Explore the material>
a - Reproduce, word for word, the portion of the passage on household germ hotspots that begins with the words containing "If you're trying" and ends with "things super clean.".
b - Continue the passage on household germ hotspots from its final sentence.

Text provided>
════════════════════

If you're trying to get rid of germs at home, you probably cleaned the bathroom first. But there are other spots that have even more germs, and they're the spots you probably don't think about often. Studies done by the public health and safety organization NSF International and several universities tested multiple locations in the home, including some that you might not think of a hotspots for germs, to measure levels of yeast, mold, and bacteria including Salmonella and E. coli.
It may surprise you to know that places like the toilet seat aren't on that list, but toothbrush holders are. Here's a look at the places where you will find the most germs at home and some tips on how to get things super clean.
1. Dish rag, kitchen sponge, kitchen towels
Wiping the counters down with a sponge or towel after cooking may get your counters clean, but it means that the sponge or cloth now has all those germs clinging to it.
Tip: Sanitize your sponge by microwaving it for two minutes. Change out your dish cloths and kitchen towels every few days and if you wipe down a counter where you've prepped raw meat, poultry, or fish (or had little germy hands all over it) go ahead and toss that cloth in the laundry right away.
2. The kitchen sink
The second most likely place to find germs at home is the kitchen sink. Food prep and washing dirty hands, combined with the fact that you probably forget to clean it every day, makes it a breeding ground for germs.

════════════════════

Source data>
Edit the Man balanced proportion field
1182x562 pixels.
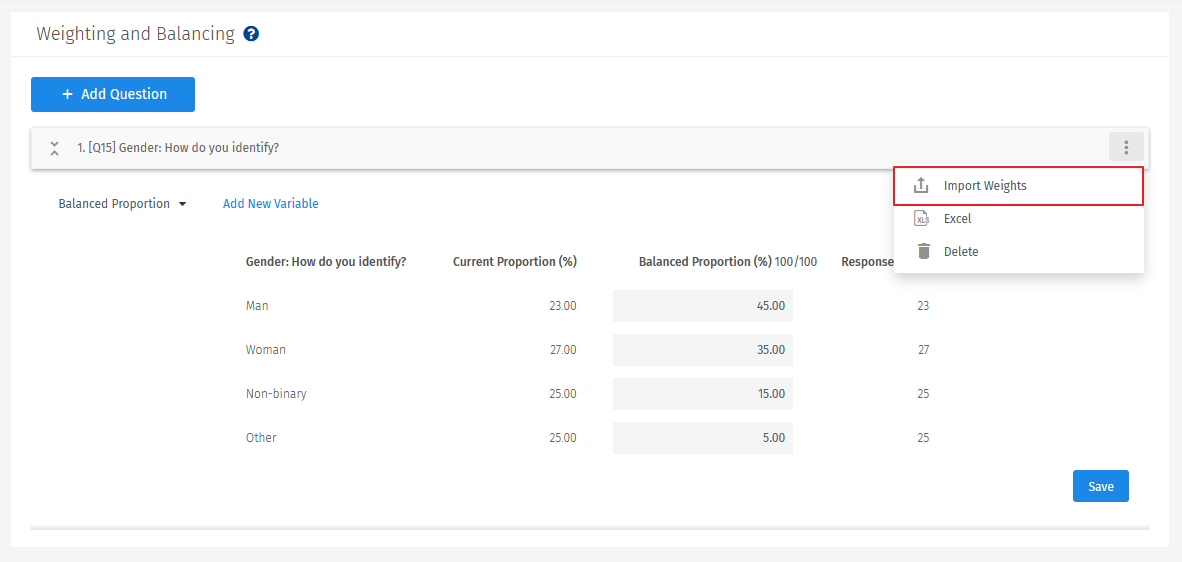[x=703, y=306]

════════════════════

Results>
a -
If you're trying to get rid of germs at home, you probably cleaned the bathroom first. But there are other spots that have even more germs, and they're the spots you probably don't think about often. Studies done by the public health and safety organization NSF International and several universities tested multiple locations in the home, including some that you might not think of a hotspots for germs, to measure levels of yeast, mold, and bacteria including Salmonella and E. coli.
It may surprise you to know that places like the toilet seat aren't on that list, but toothbrush holders are. Here's a look at the places where you will find the most germs at home and some tips on how to get things super clean.

b -
Tip: Sanitize the whole sink a couple of times a week with a disinfectant. Don't forget your garbage disposal: a process using baking soda, vinegar, and lemons will help keep it clean and smelling fresh, too. And make sure you wipe down the faucet handles at least once a day, too.
3. The toothbrush holder
Toothbrush holders showed up high on the list of places you will find germs at home. You don't need to disinfect your toothbrush, but you do need to clean the toothbrush holder (both a cup-style holder and a plastic cover that fits over the end).
Tip: If it's dishwasher safe, put the holder in the dishwasher at least once a week. If it's not safe, then hand wash or wipe down with a disinfectant.
4. Your pet's bowls and toys
Pets are great companions, but one run in with dog slobber and you know just how germs can spread on their toys, their water bowl, their food bowl, and everything else they come in contact with.
Tip: Run the food and water bowls through the dishwasher or sanitize them in hot soapy water. NSF recommends doing so every day, but you should do it at least once a week. Wash soft toys in the laundry and hard toys with hot, soapy water.
5. The coffee maker
Let's not talk about finding bugs and such in appliances, okay? But if you don't want to find critters in your coffee maker (of the legged or mold variety), you need to clean your coffee pot frequently.
Tip: Follow the cleaning instructions from the manufacturer for your coffee pot. Generally, you'll pour vinegar into the reservoir, let it sit, and then run it through a cycle with the vinegar and one or two more cycles with plain water.
6. Light switches, door handles, remote controls
Anything that hands touch are germ collectors. Light switches, door handles, refrigerator handles, the thermostat, remote controls, stove knobs, and microwave buttons are all places where you can pick up and pass along bacteria. Same thing goes for kitchen and bathroom faucets.
Tip: A couple of times a week, take a damp cloth with a sanitizing solution or a disinfectant wipe and go over all these surfaces. If it's cold and flu season, or someone in your house is sick, do it at least once a day.